◆ RAW DATA
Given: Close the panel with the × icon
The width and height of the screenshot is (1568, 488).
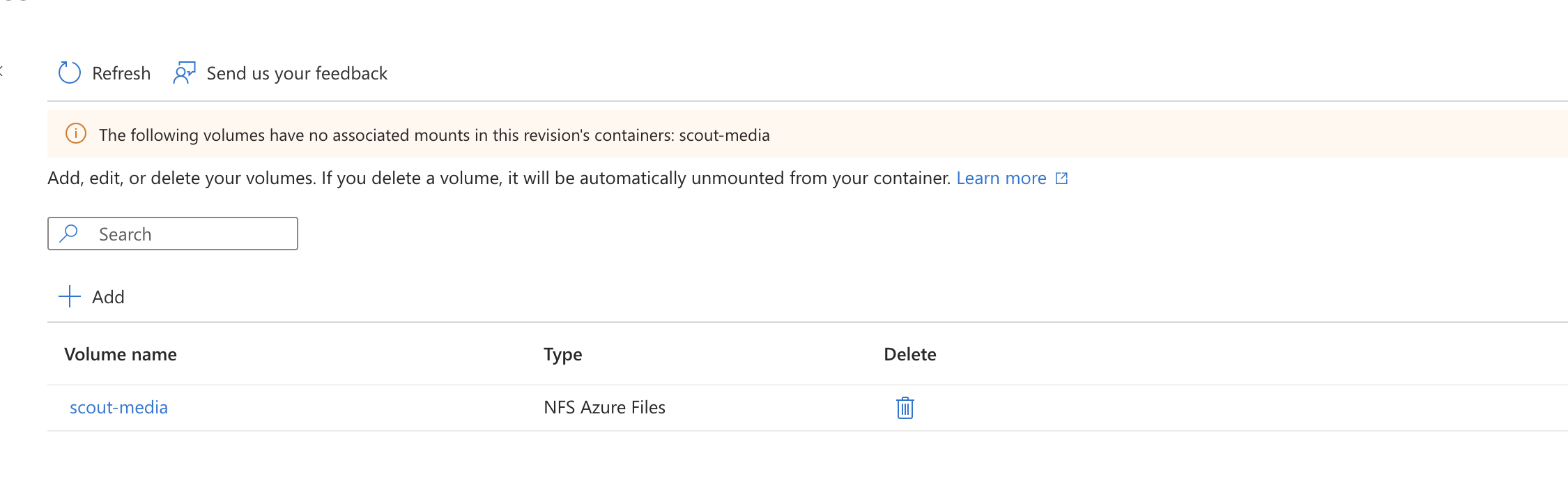Looking at the screenshot, I should [x=3, y=70].
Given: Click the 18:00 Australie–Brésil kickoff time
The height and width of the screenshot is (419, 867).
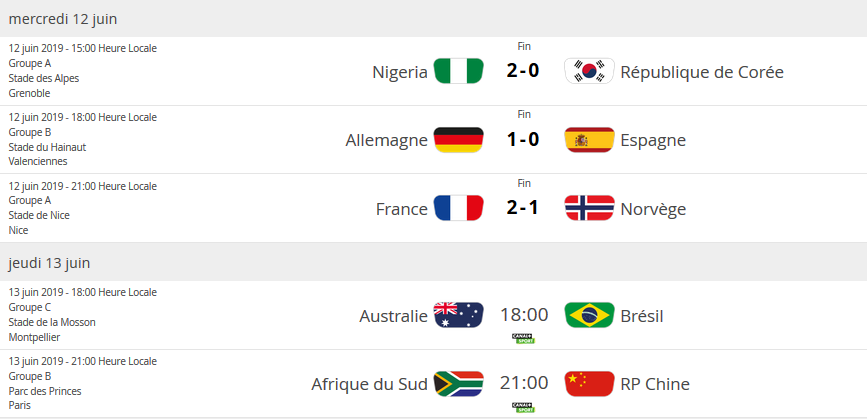Looking at the screenshot, I should [524, 316].
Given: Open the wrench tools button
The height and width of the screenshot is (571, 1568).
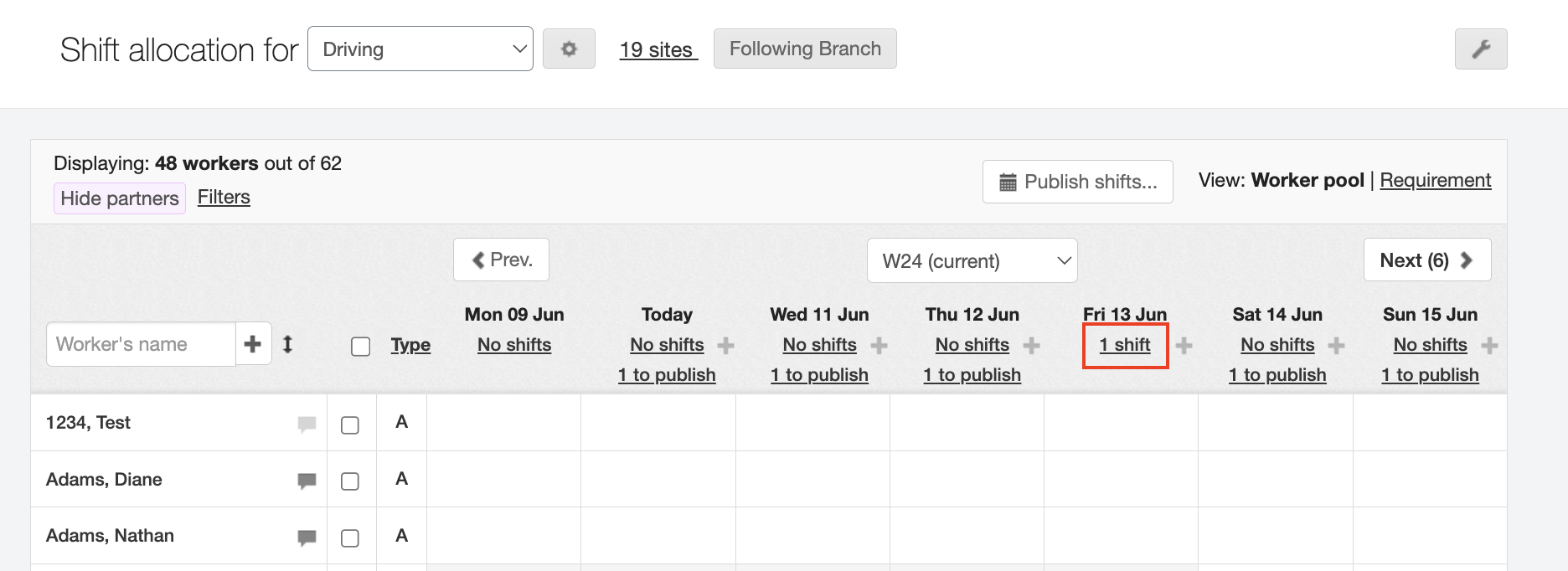Looking at the screenshot, I should [x=1480, y=49].
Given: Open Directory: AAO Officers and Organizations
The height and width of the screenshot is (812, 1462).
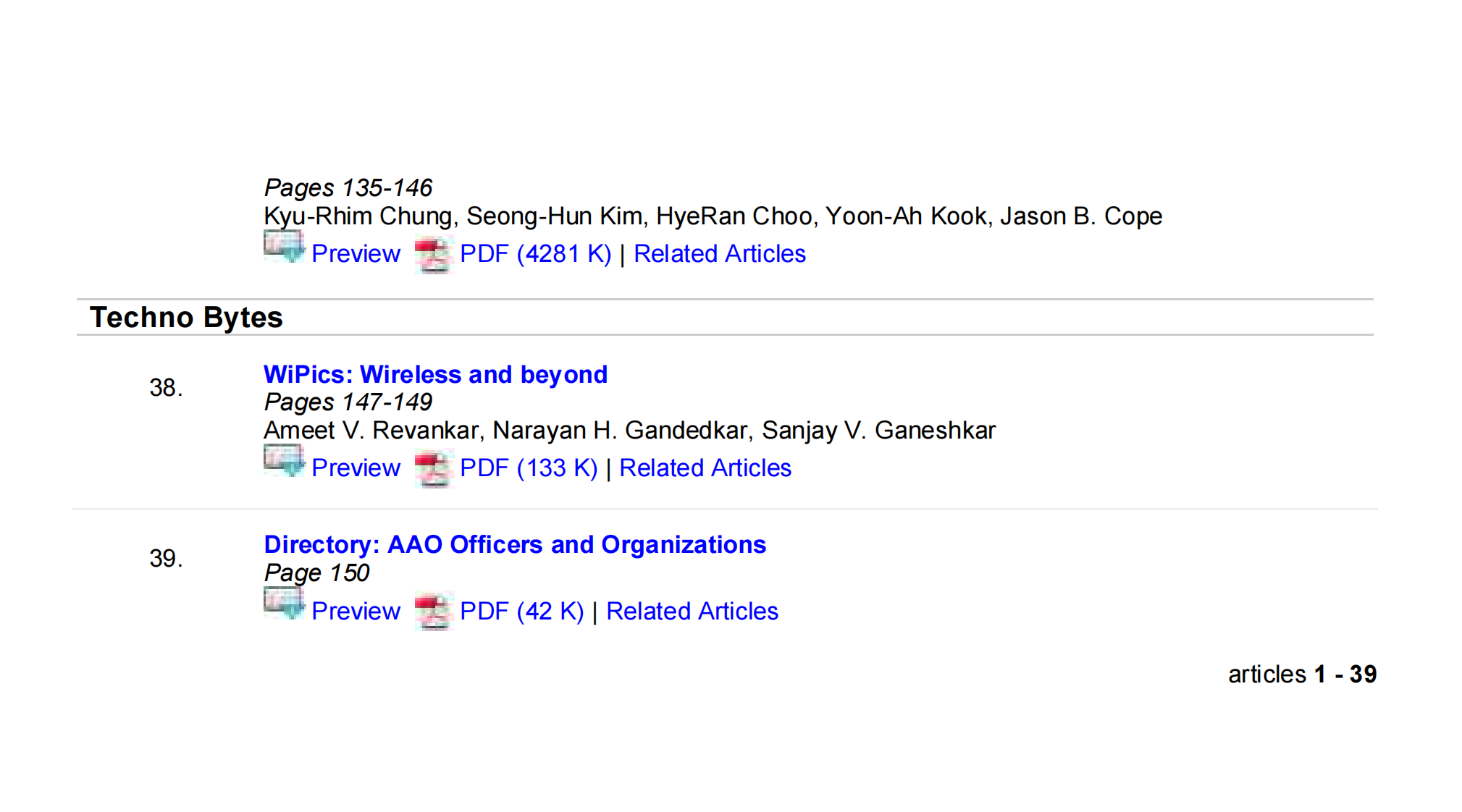Looking at the screenshot, I should point(514,545).
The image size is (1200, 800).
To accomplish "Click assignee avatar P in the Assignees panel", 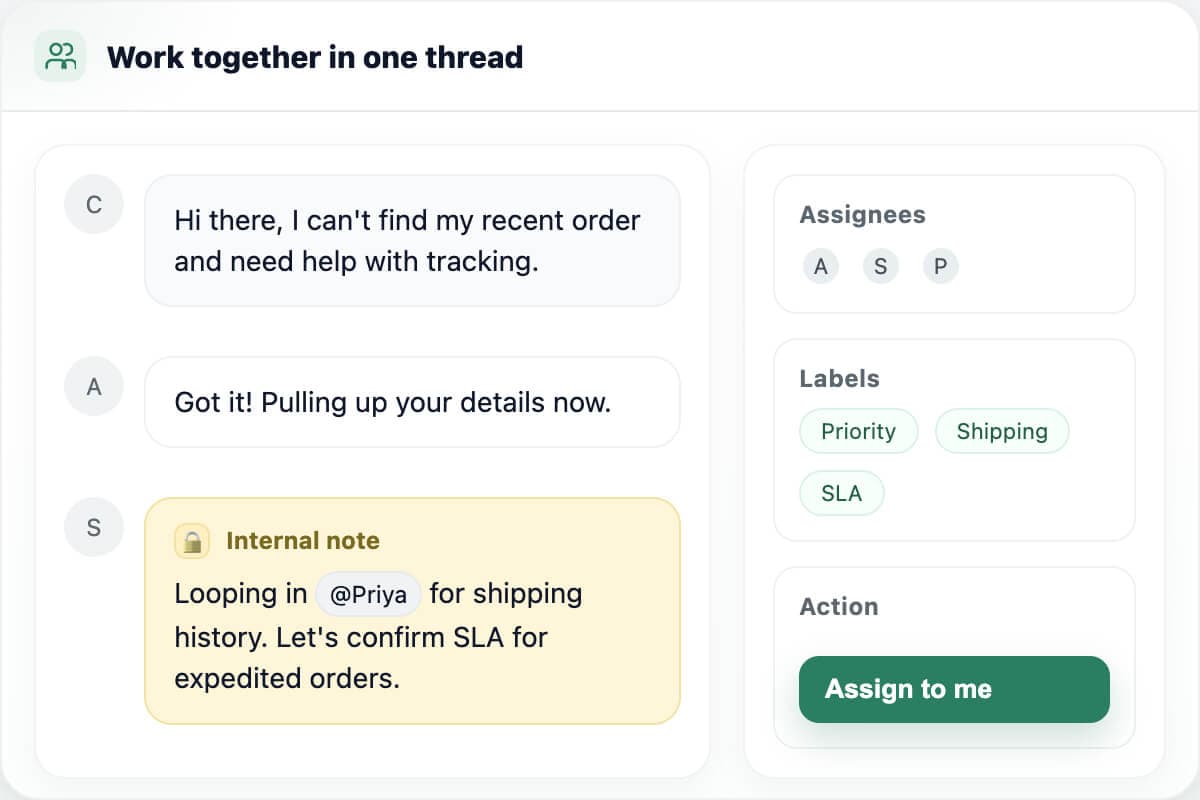I will [x=940, y=266].
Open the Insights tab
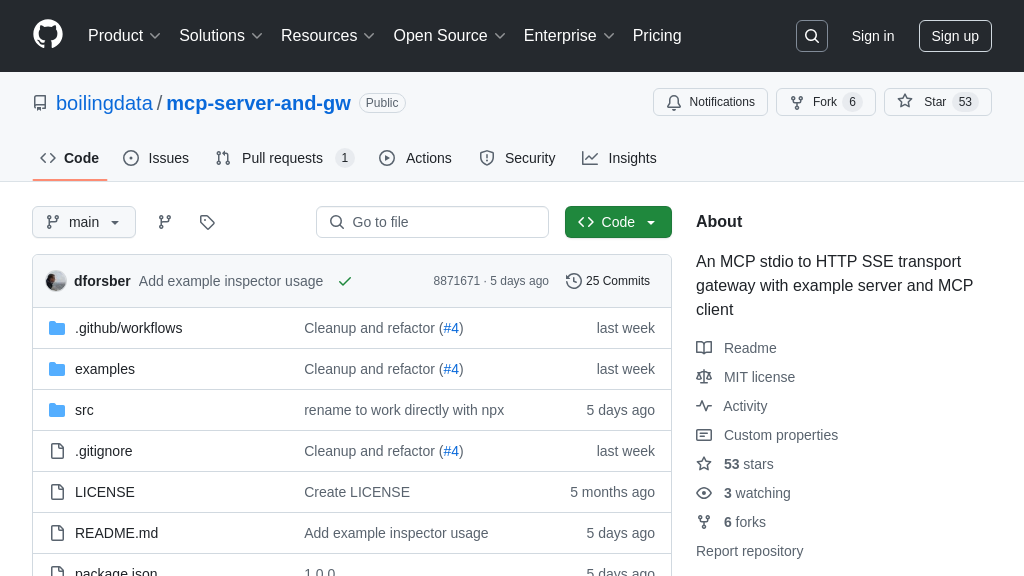The width and height of the screenshot is (1024, 576). click(x=619, y=158)
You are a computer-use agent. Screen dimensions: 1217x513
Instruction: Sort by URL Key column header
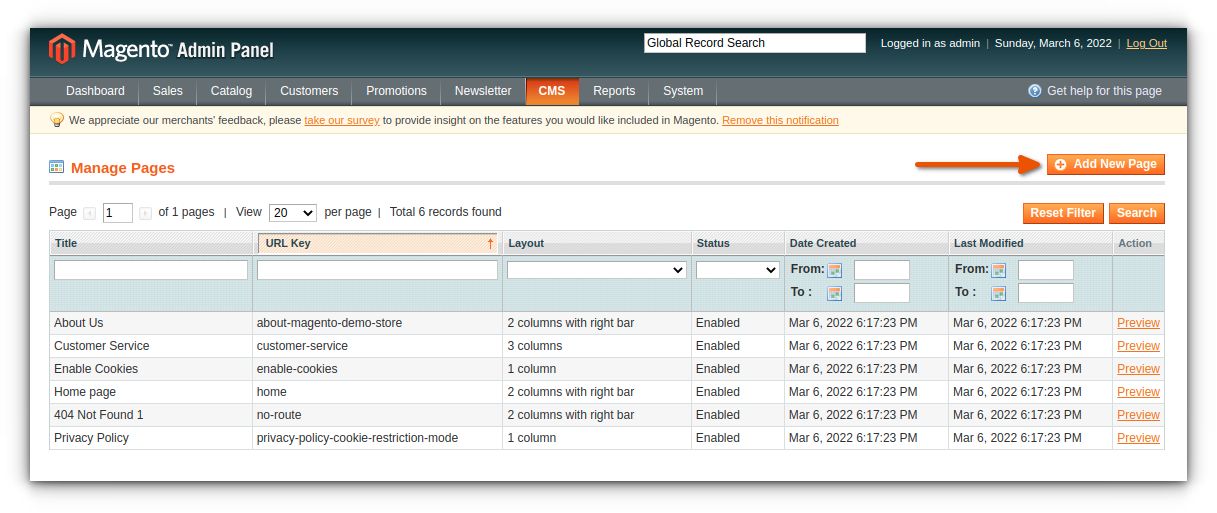point(377,243)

◆ OBJECTIVE
Extract each line of the records above that contains the string "Given", treating uppercase and lowercase letters as distinct.

◆ EXPECTED ANSWER
Given: Close the panel with the × icon
Given: Click the 18:00 Australie–Brésil kickoff time
Given: Open the wrench tools button
Given: Open Directory: AAO Officers and Organizations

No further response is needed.